◆ Sunulan Metin:

DENEME
Giriş Tarihi : 23-08-2022 13:57

Yazar ve Okuyucu

Yazan: Havva Kalaycı - YAZAR ve OKUYUCU   

Yazar ve Okuyucu

YAZAR ve OKUYUCU     

Bir okuyucu gözüyle baktığımda onların yerinde ben olsam kitap fuarlarını ziyaret etmek istemem. Şu anki kitap fuarları sözde aydınlar, filozoflar, muhabirler, roman yazarları, şairlerle dolu. Tabii bunlar, yayınevleri ve fuarları düzenleyenler için öncelikli kişiler. Zaten çoğu, kitap satmak için değil egosunu tatmin için katılırlar. Bu itici sığlığın sorumluları yayınevleridir. Okuyucunun fuarlardan soğumasına izin veren onlardır. Çünkü okuyucu öncelik değil anlam arar.

Yazar gözüyle bakıldığında ise imza etkinlikleri, fuarlar daha sıkıntılı bir hâl alıyor. Geçenlerde yazar bir tanıdık katıldığı fuarı anlatırken: “ Parayı ben almak zorunda kalıyorum!” diye söyledi. Cümlesinden gizli bir mahcupluk sızıyordu. 
Aylarca, günlerce sayfaları arasına edebî yazılarla duygu dizelediği kitap için eline verilen para, bir yazar için akşam güneşidir. Yani yazmış olduğu kitabı imzalayıp parasını almak eserin sahibini bir hayli üzer. Bunu kendimden biliyorum. Şu an yazarken dahi “ Ne korkunç! “ diyorum.

Duygusal açıdan böyle ağır yükler yüklenmemeli yazan kişilere. Kitabın sahibi maddi yönden hiçbir işle ilgilenmemeli. Zaten yazan kişide ticaret kafası yoktur. Olmaz… Onlar anlamazlar o işlerden… Onlarda öyle bir şey olsa gidip yayınevi kurar bu işin ticaretini de yüklenirler.

Veri kümesi kayıtları:
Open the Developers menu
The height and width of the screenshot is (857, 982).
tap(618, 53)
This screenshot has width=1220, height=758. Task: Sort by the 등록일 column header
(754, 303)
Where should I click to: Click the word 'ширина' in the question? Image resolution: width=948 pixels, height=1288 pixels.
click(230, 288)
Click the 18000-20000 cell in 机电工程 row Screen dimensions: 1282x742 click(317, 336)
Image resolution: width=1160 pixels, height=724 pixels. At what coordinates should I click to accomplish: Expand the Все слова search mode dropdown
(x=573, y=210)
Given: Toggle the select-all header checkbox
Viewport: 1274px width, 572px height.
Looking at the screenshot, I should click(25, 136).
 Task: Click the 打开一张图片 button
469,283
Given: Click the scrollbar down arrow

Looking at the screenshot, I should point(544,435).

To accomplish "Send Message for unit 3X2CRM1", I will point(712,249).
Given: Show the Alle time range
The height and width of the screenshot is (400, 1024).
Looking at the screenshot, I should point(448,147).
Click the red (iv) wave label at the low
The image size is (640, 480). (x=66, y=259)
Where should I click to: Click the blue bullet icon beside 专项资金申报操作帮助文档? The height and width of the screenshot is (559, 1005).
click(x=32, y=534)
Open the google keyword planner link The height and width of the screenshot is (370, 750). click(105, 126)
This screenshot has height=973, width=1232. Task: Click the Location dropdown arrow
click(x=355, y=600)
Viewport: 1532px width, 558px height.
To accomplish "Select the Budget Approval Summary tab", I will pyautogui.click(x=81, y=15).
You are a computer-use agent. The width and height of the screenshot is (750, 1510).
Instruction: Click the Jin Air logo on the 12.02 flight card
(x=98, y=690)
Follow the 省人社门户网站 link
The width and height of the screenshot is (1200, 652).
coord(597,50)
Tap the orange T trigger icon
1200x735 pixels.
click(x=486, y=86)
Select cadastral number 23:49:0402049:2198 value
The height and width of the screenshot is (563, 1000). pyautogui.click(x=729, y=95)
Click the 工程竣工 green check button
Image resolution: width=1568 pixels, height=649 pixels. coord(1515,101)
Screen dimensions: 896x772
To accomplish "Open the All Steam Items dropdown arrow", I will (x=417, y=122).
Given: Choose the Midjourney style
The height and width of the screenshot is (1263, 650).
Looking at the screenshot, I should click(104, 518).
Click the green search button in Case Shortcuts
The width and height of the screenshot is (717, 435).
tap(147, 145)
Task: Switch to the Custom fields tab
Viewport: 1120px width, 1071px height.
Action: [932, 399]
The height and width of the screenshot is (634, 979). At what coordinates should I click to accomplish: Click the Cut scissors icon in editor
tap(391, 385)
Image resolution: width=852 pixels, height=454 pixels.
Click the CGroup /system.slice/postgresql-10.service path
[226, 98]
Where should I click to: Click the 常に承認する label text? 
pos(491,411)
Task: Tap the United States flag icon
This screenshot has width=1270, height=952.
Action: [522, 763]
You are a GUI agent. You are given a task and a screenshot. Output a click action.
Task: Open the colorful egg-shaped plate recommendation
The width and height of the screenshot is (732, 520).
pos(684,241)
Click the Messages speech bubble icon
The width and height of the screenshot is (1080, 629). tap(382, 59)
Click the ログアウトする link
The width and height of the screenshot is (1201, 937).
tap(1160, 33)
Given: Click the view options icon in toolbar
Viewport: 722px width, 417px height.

◆ Yönergeler:
a) Yazar ve okuyucu yazısında şu anki kitap fuarlarını dolduran kişiler kimlerdir? Hepsini sırala.
b) Lütfen yazar ve okuyucu yazısını bittiği yerden devam ettir.

◆ Numaralı Yanıtlar:
a) Sözde aydınlar, filozoflar, muhabirler, roman yazarları, şairler

b)
Rahmetli babam, mekânı cennet olsun, ticarette zehir gibiydi.  “ Boş işlerle uğraşıyorsun! “ diye çok uyardı beni. Gerçi şimdi aynısını ben de çocuklara söylüyorum. Söylüyorum ama ardı sıra da içten, içten seviniyorum. Çünkü benim gözümde gayretli çabalı bir kaybediş, mutlak bir kazanışın habercisidir.

 Pandemiden önceydi sanırsam, adını yazmayayım. Yazar bir büyüğümüze: “ Hocam yazmak karın doyurmuyormuş sadece insanı mutlu ediyormuş, bu doğru mu?” diye sormuştum. Kendisi bana ters ters bakıp: “Nasıl doyurmaz! Doyurmaz olur mu doyuruyor elbet. Emek, sabır olduktan sonra her işte karnın da doyar, mutlu da olursun. Bunlar olmadan yapılan iş zaten boş iştir.” demişti. Yalnız şunu da söyleyeyim bu yazar büyüğümün yirmiyi aşkın kitabı vardı.

Garanticiliği severim ama bir şeyin oluru da olmazı da hataya açıktır. Özetle neye getireceğim bunu? Kazanmak, kazanmamak ayrı mesele ama gerçek bir yazar önce kendisi için yazar. Ve tabii ki yazdıklarının okuyucuya ulaşmasını ister. Bu hassas buluşmada iki tarafa da daha nezaketli olunmalı ki araya soğukluk girmesin.